Opinion
Gary R. Landau, Arthur H. Northrup, Indianapolis, for defendants-appellants.
Rynearson s&sRumple, Paul V. Rumple, Max Rynearson, Indianapolis, for plaintiff-appellee.
Page 922
BUCHANAN, Judge.
ON PETITION FOR REHEARING OF 276 N.E.2D 220
Rehearing should be granted because our decision in this case is contrary to our decisions in Metropolitan Board of Zoning Appeals of Marion County, etc. v. Standard Life Insurance Co. of Indiana (1969) Ind.App., 251 N.E.2d 60, and Metropolitan Board of Zoning Appeals of Marion County v. Mullin (1971) Ind.App., 276 N.E.2d 579.
Appellant's attorney rightfully chides us for what appears on the face of our opinion in this case to be unadulterated inconsistency with Mullin.

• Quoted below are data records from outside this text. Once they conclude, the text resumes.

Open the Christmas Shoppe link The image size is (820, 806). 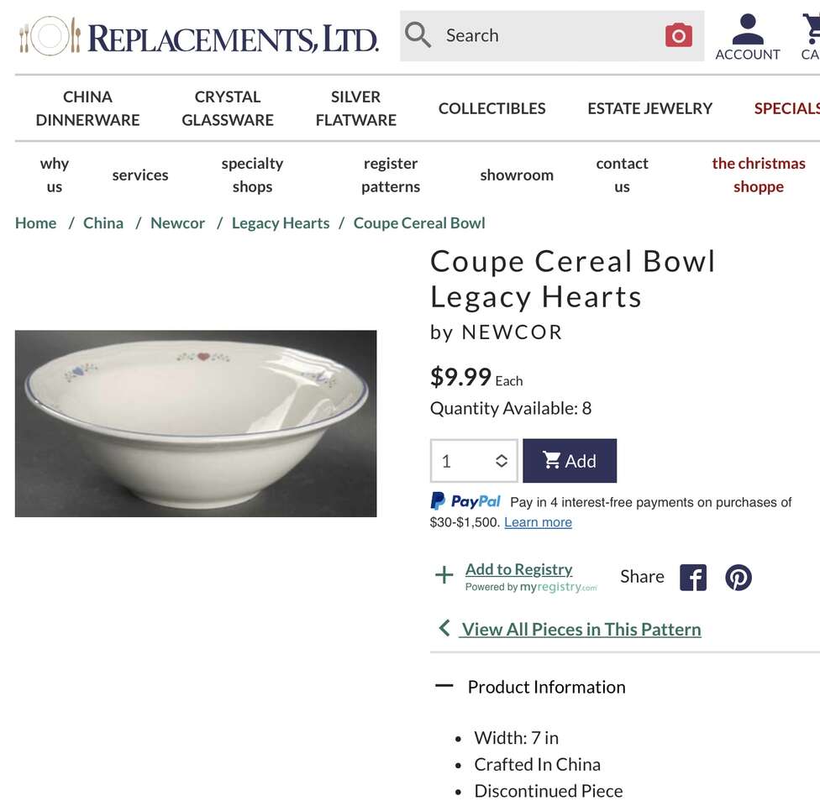tap(758, 175)
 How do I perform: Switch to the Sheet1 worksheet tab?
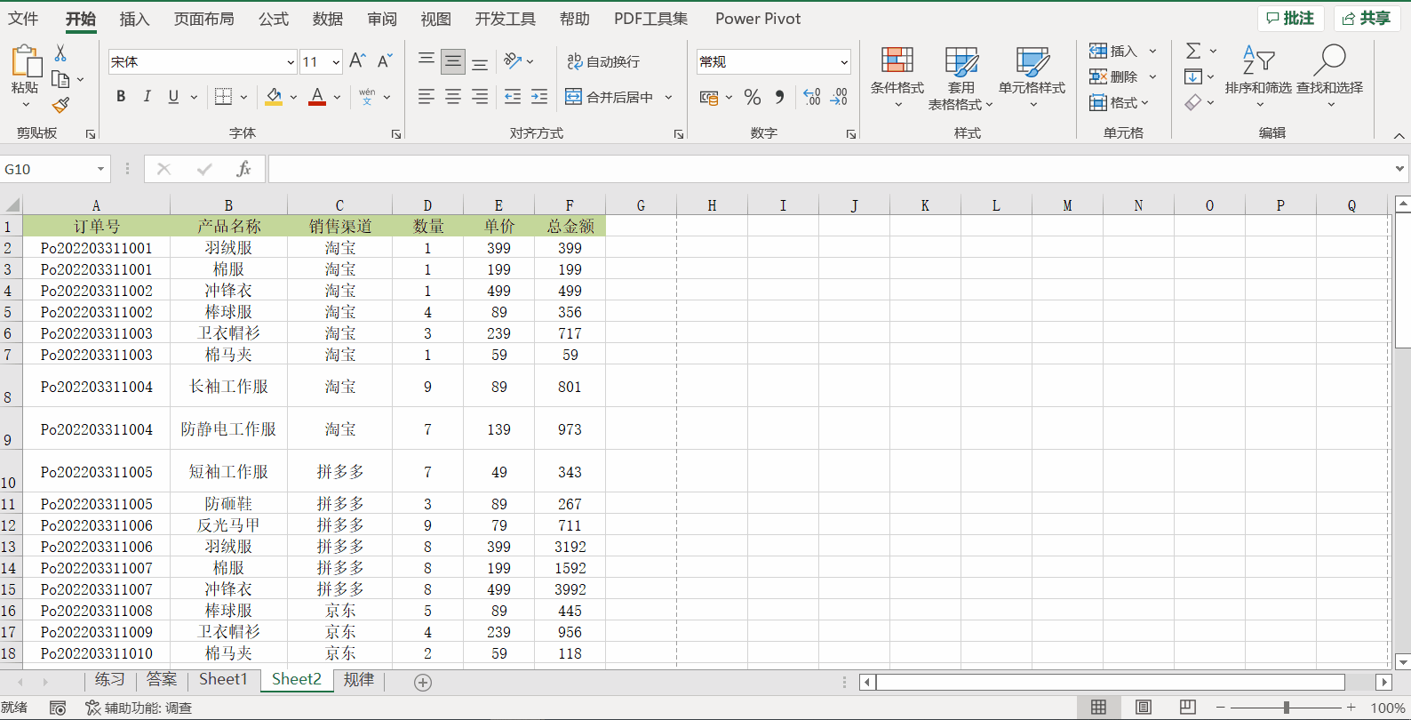pos(222,679)
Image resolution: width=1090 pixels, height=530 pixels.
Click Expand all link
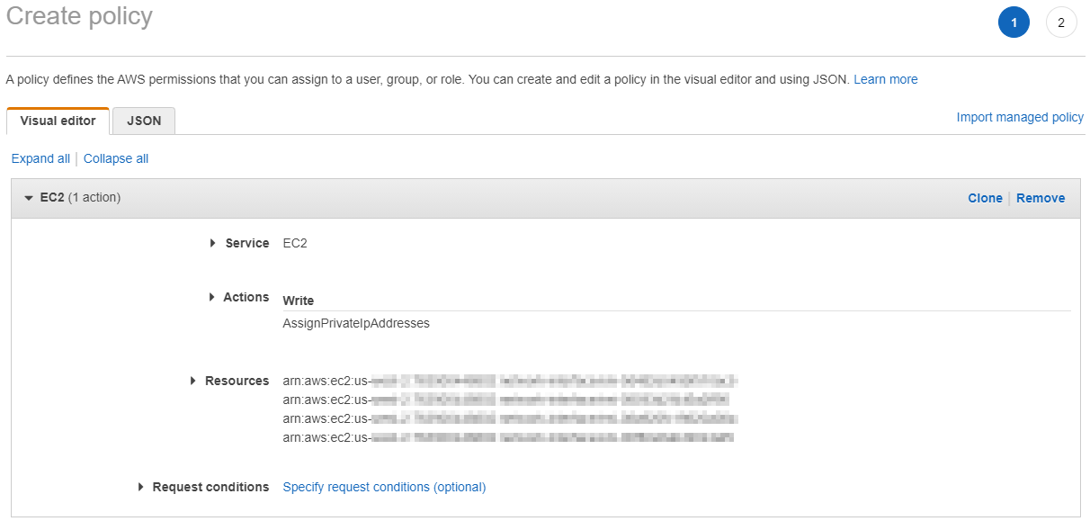(40, 158)
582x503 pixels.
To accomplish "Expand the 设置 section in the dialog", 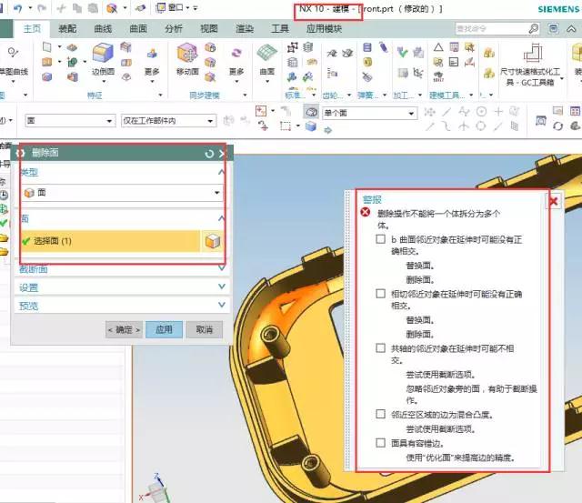I will [121, 287].
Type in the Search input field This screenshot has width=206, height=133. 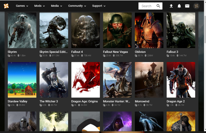click(146, 6)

He quotes Emerson to the effect that "a foolish consistency is the hobgoblin of little minds" and adds there is nothing foolish in demanding reasonable consistency in our treatment of seemingly identical fact situations. While it is doubtful Mr. Emerson ever heard of the doctrine of stare decisis and was not required to resolve legal disputes, reasonable consistency is expected of us.
Comparing Mullin with this case, we find that both involved:
1. a denial of a zoning variance petition in which the only negative testimony was by a staff member of the Metropolitan Board of Zoning Appeals,
2. reversal by the trial court upon certiorari without further evidence being introduced,
3. the variance requested was from a residential classification,
4. an issue of substantial change in the master plan which would violate the character of the neighborhood.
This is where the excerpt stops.